A case for validating uniqueness

nathanl · February 10, 2017, 3:01pm

Ecto makes a point of checking uniqueness via database constraints, not via validations. The reasoning is that if we rely on a validation, we’re open to race conditions - two simultaneous requests claim the same username, for example, because each process asks the database “is this username taken?”, each gets the answer “no”, and each then inserts it.

Ecto.Changeset has built-in validations like validate_required and validate_format which can be checked without talking to the database. If all of those pass, we attempt the insert/update. If that triggers a constraint error and we’ve told the changeset to look for it (using unique_constraint(:username) or whatever), the error gets parsed into a friendly user message.

I get all this, and I’m glad that Ecto has great support for constraints, because it’s truly impossible for application code to guarantee uniqueness without using database constraints, table locks, serializable transactions, or some other database mechanism I don’t know about.
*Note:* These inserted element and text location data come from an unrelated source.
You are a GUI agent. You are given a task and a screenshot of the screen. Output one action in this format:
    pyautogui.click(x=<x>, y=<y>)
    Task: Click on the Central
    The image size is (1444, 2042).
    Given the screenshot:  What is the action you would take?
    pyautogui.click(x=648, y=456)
However, I think we should also check for uniqueness (and other ‘conflicting data in the database’ situations) in validations. My reasoning is this:

If someone has taken the username I want, the odds are overwhelmingly large that a validation that queries for conflicting records would catch that. The other user almost certainly took that username 1 year ago, 1 day ago, or even 1 second ago. The only time the validation won’t catch it is if they took it (say) 1 millisecond ago, after my data was validated but before it was inserted. In other words, assuming they took it at some random time between when the application was created and now, the odds that that time was less than a millisecond ago are extremely small.
If I submit form data that would violate 3 validations and 2 constraints, I may have to submit it 3 times in a row to fix everything: the first time to fix the validations (when the constraints haven’t been checked yet), the second time to fix the first constraint error, and the third to fix the last constraint error. This is because while validations can tell us every problem they detect at once, databases (or at least PostgreSQL) only show the first constraint violation they detect; you have to fix that one and try the INSERT again to see the next constraint error. Making users submit a form where they’ve fixed all the error messages, only to present them with another round of error messages, is a bad user experience.
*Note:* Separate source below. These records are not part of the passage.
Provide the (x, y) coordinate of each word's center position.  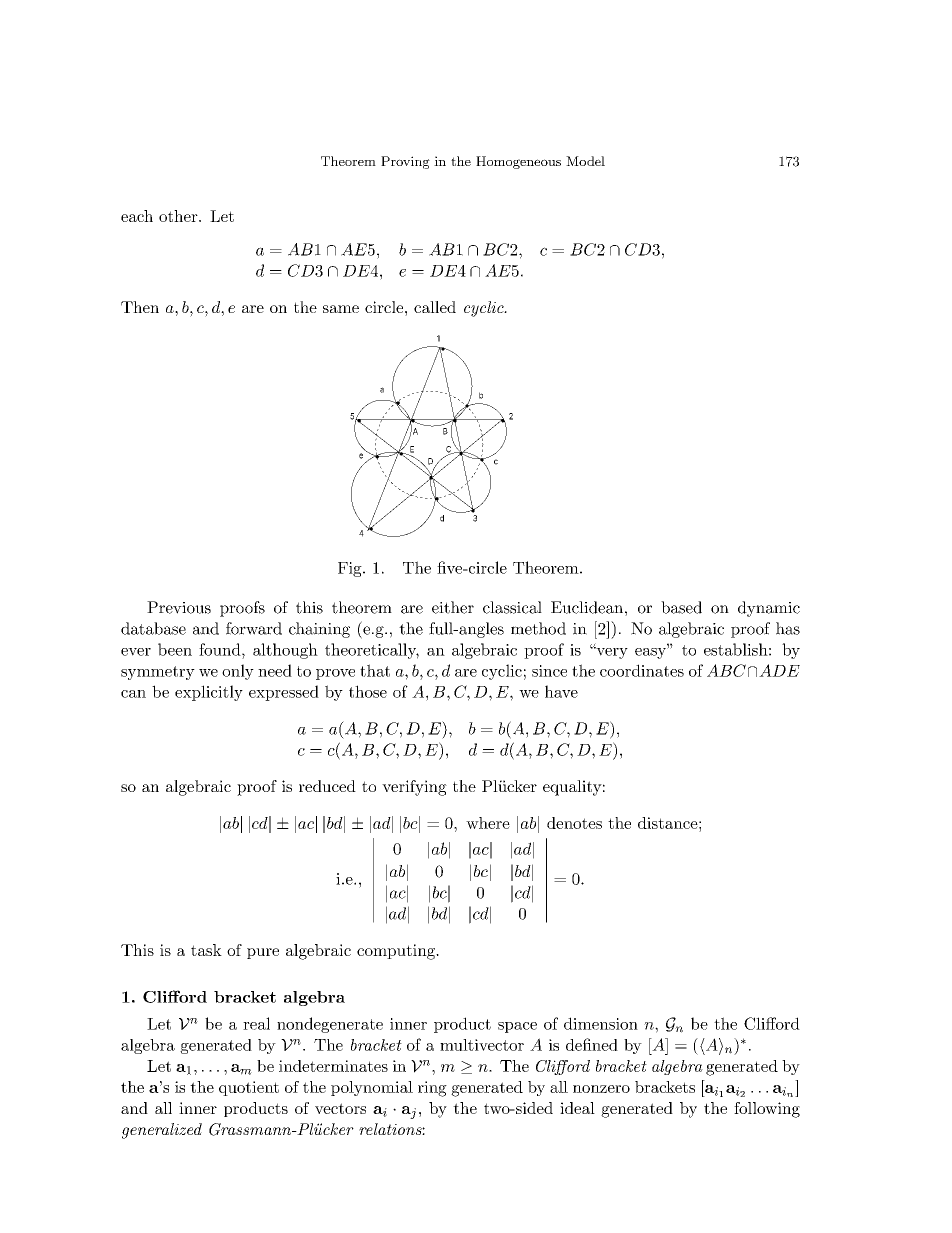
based (681, 607)
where (488, 823)
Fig (351, 569)
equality (572, 788)
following (767, 1110)
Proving (405, 162)
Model (585, 161)
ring (432, 1089)
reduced (327, 786)
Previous (179, 607)
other (179, 216)
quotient (249, 1088)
Therefore, if you need to ensure something like “username must be unique”, I argue that you should 1) check it in the validation phase by running a query and present the error along with things like “name can’t be blank”, and 2) also have a database constraint in case of race conditions, and use unique_constraint(:username) in your changeset function to ensure that error is handled gracefully if it happens. (If you’re both validating uniqueness and checking a constraint, the constraint error could say “whoops, looks like someone just took that username”, since that’s the only situation where they’d see it.).
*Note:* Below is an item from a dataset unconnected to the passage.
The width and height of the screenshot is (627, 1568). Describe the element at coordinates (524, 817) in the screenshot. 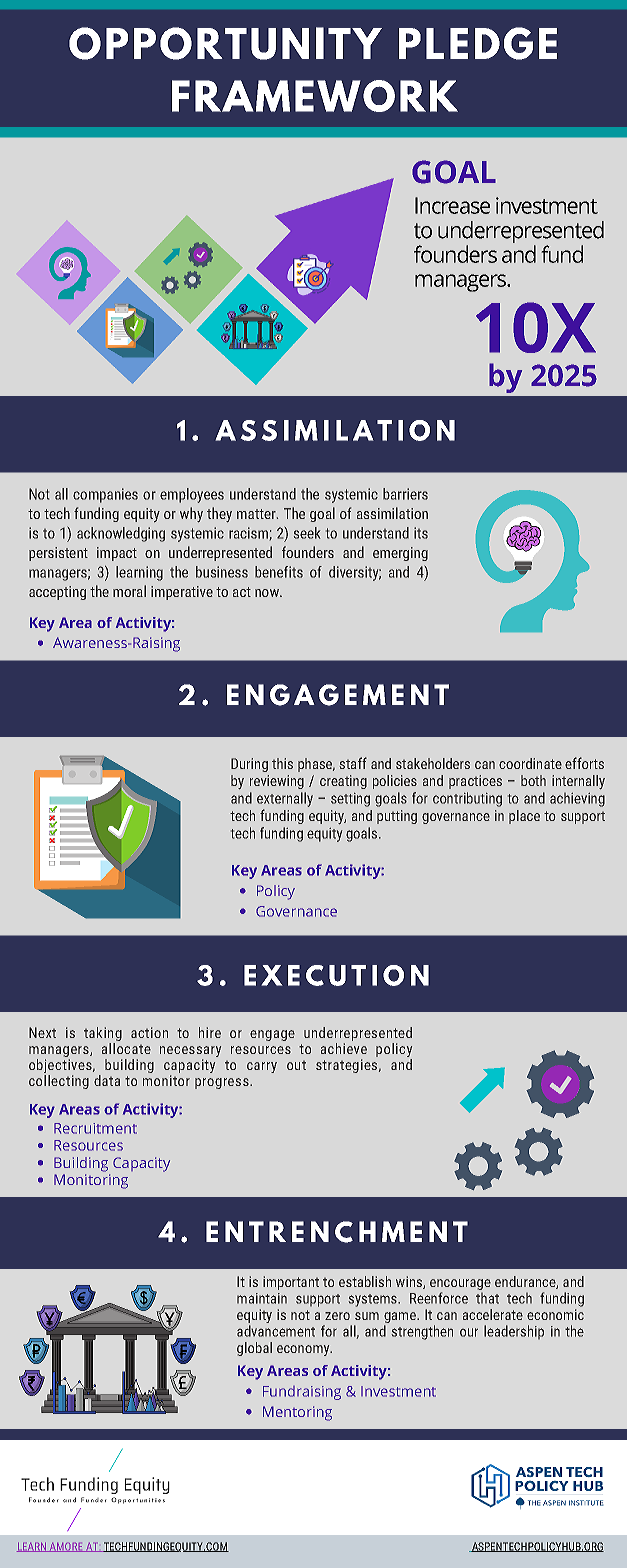

I see `place` at that location.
The downsides of doing this are that 1) your validation phase now requires the database, which makes testing a little worse 2) it’s not very DRY 3) it’s extra work. But 1) can be dealt with by breaking having a run_database_dependent_validations function and testing it separately. 2) and 3) are developer pain that I think is justified by the better user experience.

Please add your rebuttals, questions, congratulations, murmurs of assent, etc.

nathanl · February 10, 2017, 3:18pm

Here’s an example of validating that an Event has a unique name. There may be ways to improve the code, but at least it shows what I’m talking about.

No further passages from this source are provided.